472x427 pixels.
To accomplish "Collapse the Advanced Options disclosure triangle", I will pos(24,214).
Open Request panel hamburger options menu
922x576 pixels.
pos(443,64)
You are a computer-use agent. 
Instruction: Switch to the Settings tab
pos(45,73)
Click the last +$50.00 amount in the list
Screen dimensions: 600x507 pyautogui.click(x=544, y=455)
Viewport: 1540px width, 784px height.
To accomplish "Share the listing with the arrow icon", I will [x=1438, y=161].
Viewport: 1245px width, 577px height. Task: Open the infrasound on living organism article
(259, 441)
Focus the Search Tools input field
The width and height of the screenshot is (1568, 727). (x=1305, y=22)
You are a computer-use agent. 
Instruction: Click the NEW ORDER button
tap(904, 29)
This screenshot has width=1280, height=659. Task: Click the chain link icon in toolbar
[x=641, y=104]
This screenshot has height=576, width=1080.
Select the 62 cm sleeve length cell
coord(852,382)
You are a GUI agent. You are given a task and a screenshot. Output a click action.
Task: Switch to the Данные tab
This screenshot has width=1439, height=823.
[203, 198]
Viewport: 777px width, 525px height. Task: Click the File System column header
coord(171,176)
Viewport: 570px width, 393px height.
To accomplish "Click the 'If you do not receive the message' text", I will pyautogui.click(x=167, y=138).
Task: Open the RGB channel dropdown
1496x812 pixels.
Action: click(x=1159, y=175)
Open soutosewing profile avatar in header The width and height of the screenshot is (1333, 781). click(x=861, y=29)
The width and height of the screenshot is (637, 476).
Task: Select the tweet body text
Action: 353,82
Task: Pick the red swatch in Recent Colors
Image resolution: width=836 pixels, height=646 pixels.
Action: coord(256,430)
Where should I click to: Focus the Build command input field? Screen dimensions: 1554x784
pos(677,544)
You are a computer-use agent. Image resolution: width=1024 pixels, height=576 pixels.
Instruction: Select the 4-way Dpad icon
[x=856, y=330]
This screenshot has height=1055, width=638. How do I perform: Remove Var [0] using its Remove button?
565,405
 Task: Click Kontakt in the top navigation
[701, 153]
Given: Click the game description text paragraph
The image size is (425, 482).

▸ **Task brief**: Set down, word for word, each line from the top of the records above through the line with "Task: Switch to the Данные tab".

▸ **Solved exercise**:
472x427 pixels.
To accomplish "Collapse the Advanced Options disclosure triangle", I will pos(24,214).
Open Request panel hamburger options menu
922x576 pixels.
pos(443,64)
You are a computer-use agent. 
Instruction: Switch to the Settings tab
pos(45,73)
Click the last +$50.00 amount in the list
Screen dimensions: 600x507 pyautogui.click(x=544, y=455)
Viewport: 1540px width, 784px height.
To accomplish "Share the listing with the arrow icon", I will [x=1438, y=161].
Viewport: 1245px width, 577px height. Task: Open the infrasound on living organism article
(259, 441)
Focus the Search Tools input field
The width and height of the screenshot is (1568, 727). (x=1305, y=22)
You are a computer-use agent. 
Instruction: Click the NEW ORDER button
tap(904, 29)
This screenshot has width=1280, height=659. Task: Click the chain link icon in toolbar
[x=641, y=104]
This screenshot has height=576, width=1080.
Select the 62 cm sleeve length cell
coord(852,382)
You are a GUI agent. You are given a task and a screenshot. Output a click action.
Task: Switch to the Данные tab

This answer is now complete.